==== Supplied passage ====
French Accented characters in xml file comes as numbers


 
Thread Tools Search this Thread
Operating Systems AIX French Accented characters in xml file comes as numbers
# 1  
Old 12-14-2017
French Accented characters in xml file comes as numbers

Hello all, I am using AIX 7.1 and whenever xml files with accented French characters are read, for example Name Andree where the first e has accented mark on top, AIX should it as Andrée but it comes as funny number characters for the first e. What do I need to fix this. I want to test with one ftpuser such as itftp by making changes on its profile and read the file before making global change on /etc/environments. Please help me fixing this. I have tried to change the language to en_US.UTF-8 and it still reads funny.

I have
Code:
LANG=en_US.UTF-8
export LC_ALL=en_US.UTF-8 on .profile for itftp user.

Thank you

Last edited by rbatte1; 12-15-2017 at 08:40 AM.. Reason: Added CODE tags
# 2  
Old 12-14-2017
You need to decide whether you want to see English or French. English locales don't have accented vowels.

You might (or might not) have some luck with:
Code:
unset LC_ALL
export LANG=en_US.UTF-8
export LC_CTYPE=fr_FR.UTF-8

assuming that the French locales are loaded on your AIX system.
This User Gave Thanks to Don Cragun For This Post:
# 3  
Old 12-15-2017
Thank you Don. It is regular xml file that would have French Names once in a while and it needs to read both.

---------- Post updated at 11:49 PM ---------- Previous update was at 11:48 PM ----------

Don what does the second command export LC_CTYPE=fr_FR.UTF-8 do?

Last edited by rbatte1; 12-15-2017 at 08:41 AM.. Reason: Added ICODE tags
# 4  
Old 12-15-2017
Quote:
Originally Posted by pregmi
Thank you Don. It is regular xml file that would have French Names once in a while and it needs to read both.

---------- Post updated at 11:49 PM ---------- Previous update was at 11:48 PM ----------

Don what does the second command

export LC_CTYPE=fr_FR.UTF-8 do?
==== Entries ====
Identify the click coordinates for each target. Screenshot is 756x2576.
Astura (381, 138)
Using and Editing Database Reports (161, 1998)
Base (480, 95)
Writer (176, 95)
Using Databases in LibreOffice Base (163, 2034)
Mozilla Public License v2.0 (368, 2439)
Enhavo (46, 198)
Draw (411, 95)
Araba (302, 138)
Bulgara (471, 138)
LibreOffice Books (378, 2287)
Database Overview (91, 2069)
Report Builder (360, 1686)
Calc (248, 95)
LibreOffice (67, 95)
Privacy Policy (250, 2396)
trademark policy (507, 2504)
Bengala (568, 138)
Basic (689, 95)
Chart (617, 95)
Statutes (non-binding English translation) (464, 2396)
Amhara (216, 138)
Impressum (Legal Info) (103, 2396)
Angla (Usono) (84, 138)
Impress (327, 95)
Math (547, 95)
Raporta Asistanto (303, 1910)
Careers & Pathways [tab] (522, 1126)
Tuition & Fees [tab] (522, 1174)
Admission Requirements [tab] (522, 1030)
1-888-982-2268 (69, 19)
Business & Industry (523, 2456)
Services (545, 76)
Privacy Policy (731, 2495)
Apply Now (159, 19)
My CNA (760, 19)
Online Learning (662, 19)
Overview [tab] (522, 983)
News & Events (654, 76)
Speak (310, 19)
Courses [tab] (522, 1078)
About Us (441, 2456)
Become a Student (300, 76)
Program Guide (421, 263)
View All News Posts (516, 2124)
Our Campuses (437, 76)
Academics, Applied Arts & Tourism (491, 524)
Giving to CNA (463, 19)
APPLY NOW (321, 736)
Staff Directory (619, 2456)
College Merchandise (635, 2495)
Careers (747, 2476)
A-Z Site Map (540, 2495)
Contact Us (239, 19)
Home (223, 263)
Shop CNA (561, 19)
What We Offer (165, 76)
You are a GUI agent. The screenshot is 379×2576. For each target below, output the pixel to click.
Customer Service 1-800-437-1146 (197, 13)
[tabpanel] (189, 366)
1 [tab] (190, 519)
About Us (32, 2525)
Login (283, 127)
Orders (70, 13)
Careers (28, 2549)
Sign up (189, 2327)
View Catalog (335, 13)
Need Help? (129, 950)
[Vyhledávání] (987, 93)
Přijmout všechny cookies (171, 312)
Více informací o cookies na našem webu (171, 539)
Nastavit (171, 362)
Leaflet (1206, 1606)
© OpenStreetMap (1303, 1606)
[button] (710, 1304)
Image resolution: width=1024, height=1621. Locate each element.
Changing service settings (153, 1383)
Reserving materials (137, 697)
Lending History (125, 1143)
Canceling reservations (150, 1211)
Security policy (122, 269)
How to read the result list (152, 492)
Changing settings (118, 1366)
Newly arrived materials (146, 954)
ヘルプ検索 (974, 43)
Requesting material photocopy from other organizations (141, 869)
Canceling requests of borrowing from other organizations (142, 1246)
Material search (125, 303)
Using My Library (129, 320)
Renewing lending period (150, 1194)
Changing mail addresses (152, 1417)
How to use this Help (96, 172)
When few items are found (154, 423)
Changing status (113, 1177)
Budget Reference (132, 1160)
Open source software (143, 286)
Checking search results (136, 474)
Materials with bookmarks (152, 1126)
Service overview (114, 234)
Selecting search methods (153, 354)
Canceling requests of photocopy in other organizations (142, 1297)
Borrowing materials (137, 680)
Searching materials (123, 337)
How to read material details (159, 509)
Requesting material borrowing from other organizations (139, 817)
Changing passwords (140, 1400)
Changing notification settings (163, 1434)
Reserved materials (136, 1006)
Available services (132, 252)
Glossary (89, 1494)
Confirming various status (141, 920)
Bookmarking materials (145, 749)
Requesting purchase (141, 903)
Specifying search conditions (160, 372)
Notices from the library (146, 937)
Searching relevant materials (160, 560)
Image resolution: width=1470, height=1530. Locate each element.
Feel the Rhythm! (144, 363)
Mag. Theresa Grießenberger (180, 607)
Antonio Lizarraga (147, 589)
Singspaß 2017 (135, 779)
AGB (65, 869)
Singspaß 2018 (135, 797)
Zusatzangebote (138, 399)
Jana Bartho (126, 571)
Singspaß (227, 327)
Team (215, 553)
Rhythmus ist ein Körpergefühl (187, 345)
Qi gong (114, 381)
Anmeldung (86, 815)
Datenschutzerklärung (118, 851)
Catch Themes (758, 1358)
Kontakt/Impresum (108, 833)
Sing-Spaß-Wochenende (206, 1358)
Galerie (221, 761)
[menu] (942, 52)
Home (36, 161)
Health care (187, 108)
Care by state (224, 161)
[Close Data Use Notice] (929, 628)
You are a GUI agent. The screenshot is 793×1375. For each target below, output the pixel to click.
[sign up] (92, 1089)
====
Written task:
Continue the forum thread about French accented characters in XML files on AIX, picking up right after its last line.

Output for this task:
It uses a French locale for the definition of characters that are to be considered valid when looking at strings, character classes, etc. Setting LC_ALL to any value overrides any values assigned to LANG and all of the other LC_* locale setting environment variables (which is why the first step in my suggestion was to undefine LC_ALL).

But, of course, I don't have an AIX system to test and I just guessed at the name of a French locale based on a guess at the naming convention used on your system based on the name of your English UTF-8 locale.
# 5  
Old 12-15-2017
Still the same problem Don. I have the locales loaded and I have this on itftp .profile

Code:
 unset LC_ALL
export LANG=en.US.UTF-8
export LC_CTYPE=fr_FR.UTF-8
  
 [root@teamaix]/app/user/itftp ->locale -a
C
POSIX
EN_US.UTF-8
EN_US
FR_CA.UTF-8
FR_CA
FR_FR.UTF-8@euro
FR_FR.UTF-8@preeuro
FR_FR.UTF-8
FR_FR@euro
FR_FR@preeuro
FR_FR
en_US.8859-15
en_US.ISO8859-1
en_US.UTF-8
en_US
fr_BE.8859-15@euro
fr_BE.8859-15@preeuro
fr_BE.8859-15
fr_BE.IBM-1252@euro
fr_BE.IBM-1252@preeuro
fr_BE.IBM-1252
fr_BE.ISO8859-1
fr_BE
fr_CA.8859-15
fr_CA.ISO8859-1
fr_CA.UTF-8
fr_CA
fr_CH.8859-15
fr_CH.ISO8859-1
fr_CH
fr_FR.UTF-8
fr_LU.8859-15@euro
fr_LU.8859-15@preeuro
fr_LU.8859-15
fr_LU@euro
fr_LU@preeuro
fr_LU

But when I read the xml file still the same error.

Code:
 teamaix(itftp): /app/user/itftp -> grep Andr F18GRAD014.xml
<FirstName>Andrée</FirstName>---->This one
<FirstName>Andrew</FirstName>

Moderator's Comments:
Mod Comment Please use CODE tags when displaying sample input, output, and code segments as required by forum rules.

Last edited by Don Cragun; 12-15-2017 at 01:36 PM.. Reason: Add CODE tags.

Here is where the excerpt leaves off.